■ BRANO SCELTO ■
Corradi Outdoor Attitude Online. Gli architetti Giammetta e il rapporto tra spazio e nuove funzioni
La scorsa settimana, ospiti del Corradi Outdoor Attitude Online sono stati i fratelli Marco e Gianluigi Giammetta, fondatori dello Studio Giammetta Architects di Roma.
Due professionisti il cui tratto distintivo, come sottolinea Giorgio Tartaro, è, molto probabilmente, quello di non avere alcun tratto distintivo: loro stessi si ritengono estranei a stili personali e segni caratteristici. Da questo deriva la produzione di un’architettura che non è mai uguale a se stessa e lo sviluppo di progetti di alto livello e di ogni genere, in Italia come all’estero.
La riflessione con cui i Giammetta danno il via al workshop riguarda la necessità di avvicinare l’architettura alle persone ricorrendo a un linguaggio semplice. Per i due fratelli, infatti, l’architettura è prima di tutto uno strumento di comunicazione, che permette di trovare una risposta diversa a ogni domanda che le viene posta.
In seguito, mostrando alcuni dei loro progetti, i due professionisti illustrano la loro concezione di indoor e outdoor: termini “ormai obsoleti”, le cui distanze verranno sempre più annullate, in favore di uno spazio unico.

■ BREVE ESERCIZIO A ■
Riassumi in due frasi il paragrafo del brano sui fratelli Giammetta che comincia con «Due professionisti il cui tratto distintivo», conservandone i fatti principali.

■ INSIEME DI DATI ■
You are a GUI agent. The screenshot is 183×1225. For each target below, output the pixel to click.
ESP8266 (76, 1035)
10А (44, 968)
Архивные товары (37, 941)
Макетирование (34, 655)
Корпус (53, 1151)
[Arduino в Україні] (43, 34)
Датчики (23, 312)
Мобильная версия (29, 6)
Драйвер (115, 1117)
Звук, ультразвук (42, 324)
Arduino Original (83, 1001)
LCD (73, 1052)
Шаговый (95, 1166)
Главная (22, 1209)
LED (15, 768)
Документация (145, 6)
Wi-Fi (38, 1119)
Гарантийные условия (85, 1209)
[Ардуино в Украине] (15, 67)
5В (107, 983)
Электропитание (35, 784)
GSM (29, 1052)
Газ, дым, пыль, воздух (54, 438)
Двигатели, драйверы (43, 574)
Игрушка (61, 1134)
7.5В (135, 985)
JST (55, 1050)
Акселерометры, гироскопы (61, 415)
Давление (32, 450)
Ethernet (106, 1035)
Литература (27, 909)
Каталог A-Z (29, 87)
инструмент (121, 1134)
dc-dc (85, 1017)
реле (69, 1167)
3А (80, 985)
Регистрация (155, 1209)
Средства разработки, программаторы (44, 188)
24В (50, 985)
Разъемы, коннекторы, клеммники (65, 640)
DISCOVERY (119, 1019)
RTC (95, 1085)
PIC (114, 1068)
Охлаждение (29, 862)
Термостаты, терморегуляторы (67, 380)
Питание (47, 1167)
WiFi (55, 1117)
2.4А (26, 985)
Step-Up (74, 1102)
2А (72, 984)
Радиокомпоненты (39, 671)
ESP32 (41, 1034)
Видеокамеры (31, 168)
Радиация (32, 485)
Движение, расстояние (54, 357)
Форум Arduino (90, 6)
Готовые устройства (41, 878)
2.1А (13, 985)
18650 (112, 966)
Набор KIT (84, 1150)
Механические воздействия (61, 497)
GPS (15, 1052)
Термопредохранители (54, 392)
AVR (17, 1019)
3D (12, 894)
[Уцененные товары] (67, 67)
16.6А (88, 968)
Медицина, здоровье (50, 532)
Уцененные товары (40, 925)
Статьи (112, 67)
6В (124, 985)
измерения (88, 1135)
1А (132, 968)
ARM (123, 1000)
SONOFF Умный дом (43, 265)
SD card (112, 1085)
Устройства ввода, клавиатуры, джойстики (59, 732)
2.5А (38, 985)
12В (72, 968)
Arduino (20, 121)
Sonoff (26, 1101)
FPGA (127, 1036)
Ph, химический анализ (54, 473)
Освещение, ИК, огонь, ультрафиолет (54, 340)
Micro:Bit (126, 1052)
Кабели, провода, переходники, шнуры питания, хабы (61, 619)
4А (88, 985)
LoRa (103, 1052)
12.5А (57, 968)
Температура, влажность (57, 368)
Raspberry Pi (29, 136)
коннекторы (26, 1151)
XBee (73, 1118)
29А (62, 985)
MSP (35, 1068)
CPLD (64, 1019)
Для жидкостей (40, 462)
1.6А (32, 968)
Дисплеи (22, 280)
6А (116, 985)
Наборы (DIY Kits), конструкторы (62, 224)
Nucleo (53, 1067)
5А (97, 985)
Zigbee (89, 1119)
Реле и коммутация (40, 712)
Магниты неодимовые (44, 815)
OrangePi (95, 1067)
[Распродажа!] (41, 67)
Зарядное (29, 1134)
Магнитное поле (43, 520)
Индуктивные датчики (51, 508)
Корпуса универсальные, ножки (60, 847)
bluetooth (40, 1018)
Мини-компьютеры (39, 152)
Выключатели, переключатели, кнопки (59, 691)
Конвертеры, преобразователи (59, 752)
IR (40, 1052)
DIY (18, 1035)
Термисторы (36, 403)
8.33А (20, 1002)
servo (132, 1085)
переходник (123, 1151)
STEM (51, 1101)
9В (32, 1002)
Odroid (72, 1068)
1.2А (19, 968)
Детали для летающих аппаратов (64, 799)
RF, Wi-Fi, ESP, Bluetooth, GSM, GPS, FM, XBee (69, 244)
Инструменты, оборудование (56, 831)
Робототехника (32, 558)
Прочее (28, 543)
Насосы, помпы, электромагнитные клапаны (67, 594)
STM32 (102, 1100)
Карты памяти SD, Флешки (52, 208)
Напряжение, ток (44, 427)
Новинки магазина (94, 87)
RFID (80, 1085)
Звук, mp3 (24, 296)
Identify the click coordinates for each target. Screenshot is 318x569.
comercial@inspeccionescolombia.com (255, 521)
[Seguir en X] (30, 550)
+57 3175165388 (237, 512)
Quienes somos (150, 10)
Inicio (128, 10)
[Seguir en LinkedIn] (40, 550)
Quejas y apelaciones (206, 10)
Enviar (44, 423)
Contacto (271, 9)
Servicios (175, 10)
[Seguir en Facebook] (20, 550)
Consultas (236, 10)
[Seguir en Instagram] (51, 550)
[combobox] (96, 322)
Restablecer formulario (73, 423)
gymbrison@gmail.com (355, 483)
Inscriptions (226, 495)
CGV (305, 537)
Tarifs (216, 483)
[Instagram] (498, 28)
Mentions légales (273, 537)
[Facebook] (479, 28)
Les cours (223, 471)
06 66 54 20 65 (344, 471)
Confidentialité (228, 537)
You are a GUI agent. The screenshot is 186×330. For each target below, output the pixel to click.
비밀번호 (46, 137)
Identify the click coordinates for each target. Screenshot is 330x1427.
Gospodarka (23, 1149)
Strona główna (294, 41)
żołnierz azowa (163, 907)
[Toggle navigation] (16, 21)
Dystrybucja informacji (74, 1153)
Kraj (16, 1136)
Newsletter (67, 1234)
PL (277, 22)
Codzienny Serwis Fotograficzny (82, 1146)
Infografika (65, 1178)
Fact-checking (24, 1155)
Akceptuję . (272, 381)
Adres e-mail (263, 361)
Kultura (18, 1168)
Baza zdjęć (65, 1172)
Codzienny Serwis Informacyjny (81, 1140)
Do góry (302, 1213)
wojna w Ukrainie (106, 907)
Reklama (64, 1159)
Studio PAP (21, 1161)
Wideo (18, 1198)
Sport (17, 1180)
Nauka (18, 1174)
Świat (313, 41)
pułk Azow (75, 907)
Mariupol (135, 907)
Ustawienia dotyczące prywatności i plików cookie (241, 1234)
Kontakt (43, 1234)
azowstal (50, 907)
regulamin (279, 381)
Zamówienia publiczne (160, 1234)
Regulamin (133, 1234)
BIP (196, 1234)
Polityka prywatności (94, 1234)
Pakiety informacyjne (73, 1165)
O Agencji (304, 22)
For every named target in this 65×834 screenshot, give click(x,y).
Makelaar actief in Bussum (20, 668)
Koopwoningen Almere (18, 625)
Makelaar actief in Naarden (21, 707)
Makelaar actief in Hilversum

■ BREVE ESERCIZIO B ■
Rinomina "Прочее" in "Разное" nel tratto dei record che va dalla riga contenente "Odroid (72, 1068)" fino alla riga contenente "Звук, mp3 (24, 296)". Restituisci soltanto quelle righe e lascia invariato tutto il resto.

■ RISULTATO ATTESO A ■
Secondo Giorgio Tartaro, il tratto distintivo dei due professionisti è probabilmente quello di non averne alcuno, e loro stessi si considerano estranei a stili personali e segni caratteristici. Ne deriva un'architettura mai uguale a se stessa, con progetti di alto livello e di ogni genere in Italia e all'estero.

■ RISULTATO ATTESO B ■
Odroid (72, 1068)
1.2А (19, 968)
Детали для летающих аппаратов (64, 799)
RF, Wi-Fi, ESP, Bluetooth, GSM, GPS, FM, XBee (69, 244)
Инструменты, оборудование (56, 831)
Робототехника (32, 558)
Разное (28, 543)
Насосы, помпы, электромагнитные клапаны (67, 594)
STM32 (102, 1100)
Карты памяти SD, Флешки (52, 208)
Напряжение, ток (44, 427)
Новинки магазина (94, 87)
RFID (80, 1085)
Звук, mp3 (24, 296)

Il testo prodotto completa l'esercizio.